For each real number x such that – 1 < x < 1, let A (x) be the matrix ${{\left( 1-x \right)}^{\dfrac{-1}{2}}}\left[ \begin{matrix} 1 & -x \\\ -x & 1 \\\ \end{matrix} \right]$ and $z=\dfrac{x+y}{1+xy},$ then,
$\left( a \right)A\left( z \right)=A\left( x \right)+A\left( y \right)$
$\left( b \right)A\left( z \right)=A\left( x \right)+{{\left[ A\left( y \right) \right]}^{-1}}$
$\left( c \right)A\left( z \right)=A\left( x \right)A\left( y \right)\div \sqrt{1+xy}$
$\left( d \right)A\left( z \right)=A\left( x \right)-A\left( y \right)$

Answer 1

To solve this question, we will first of all note the value of A(x) and then replace x by z to obtain A(z) other than A(x).
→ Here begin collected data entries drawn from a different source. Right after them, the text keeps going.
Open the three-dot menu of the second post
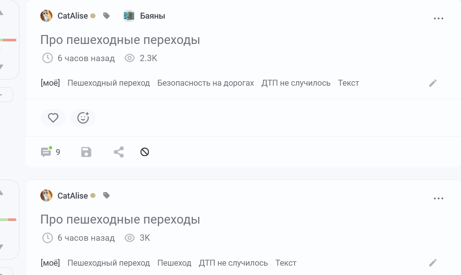(439, 198)
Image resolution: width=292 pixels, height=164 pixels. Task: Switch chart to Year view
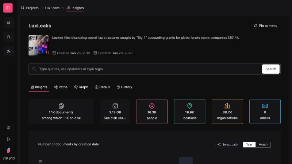click(x=249, y=144)
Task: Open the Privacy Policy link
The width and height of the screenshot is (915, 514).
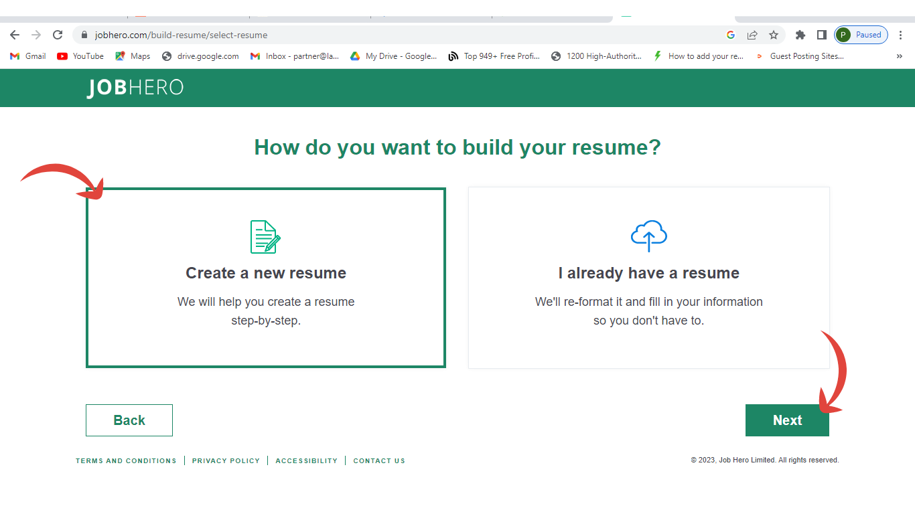Action: tap(226, 460)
Finally, we will open $z=\dfrac{x+y}{1+xy}$ inside A(z) and then try to obtain $A\left( x \right)={{\left( 1-x \right)}^{\dfrac{-1}{2}}}\left[ \begin{matrix} 1 & -x \\\ -x & 1 \\\ \end{matrix} \right]$ and $A\left( y \right)={{\left( 1-y \right)}^{\dfrac{-1}{2}}}\left[ \begin{matrix} 1 & -y \\\ -y & 1 \\\ \end{matrix} \right]$ inside to make the proper substitution.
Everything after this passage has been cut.